About The Author / Editor

Belén Fernández, is a contributing editor at Jacobin, and has written for The New York Times, Al Jazeera, and Middle East Eye. She is the author of Exile: Rejecting America and Finding the World and The Imperial Messenger: Thomas Friedman at Work.

Preview

Zipolite, so it’s said, means la playa de la muerte—the beach of death—although I did not find this out until more than two months into my stay in the village when a wave almost killed me. Zipolite had been selected as a destination based on a quick Google search of “beaches Oaxaca” during the particularly energetic San Salvador hangover that had produced a good part of the back-of-notebook itinerary. These periodic travel planning frenzies, while supplying the requisite sense of chaos and adventure, also allowed me a certain feeling of control over the universe. Granted, things like eighty-five-hour flights to Sri Lanka via absurd combinations of non-U.S. airports always sounded more exciting during the planning phase. Zipolite had also been chosen as a suitable point for international rendezvous with Marwan, a Lebanese-Palestinian friend whose own travels were severely hindered by his Lebanese passport but who was able to obtain a Mexican visa without jumping through dehumanizing hoops.

▸ Stored data:
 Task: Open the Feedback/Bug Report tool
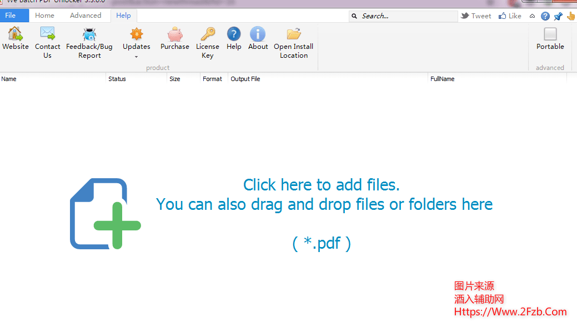[x=89, y=35]
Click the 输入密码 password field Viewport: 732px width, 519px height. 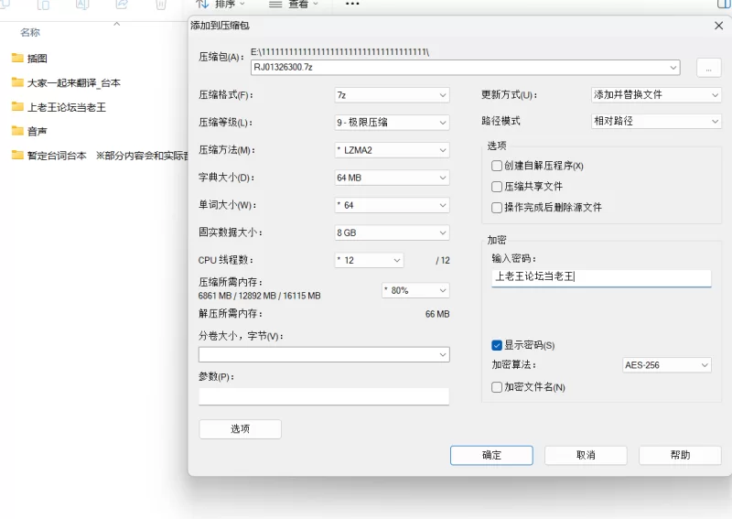tap(601, 277)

▸ Exercise requirements:
1: Using the Zipolite preview, explain in one to three sentences why Zipolite worked as a meeting point with Marwan.
2: Carry the Zipolite preview forward, picking up after its final sentence about Marwan's Mexican visa.
The listing was taken from a source separate from the Zipolite preview.

▸ Task responses:
1: Marwan's Lebanese passport severely hindered his travels, but he was able to obtain a Mexican visa without jumping through dehumanizing hoops. That made Zipolite a suitable point for an international rendezvous with him.

2:
The bus ride from Oaxaca City entailed seven hours of mountain curves and speedbumps taken at high speed—something I should have known seeing as I had hitchhiked the very same route with my Polish friend and former travel companion Amelia in 2005. That trip had taken place primarily in the back of a pickup truck, which is perhaps why I had blocked the details from memory. This time around, I at least had a seat in which to lurch violently while the Austrian in the next row pathologically opened and closed her window. I dismounted from the bus in Zipolite into a blast of humidity and dust, prompting a resolution to never wear pants again, and headed to a cheap pension in the Roca Blanca neighborhood at the western end of the beach. Perks of the room included a water pump under the floor that was not unlike a jackhammer in its effects on the immediate environment. I settled in to await Marwan’s arrival.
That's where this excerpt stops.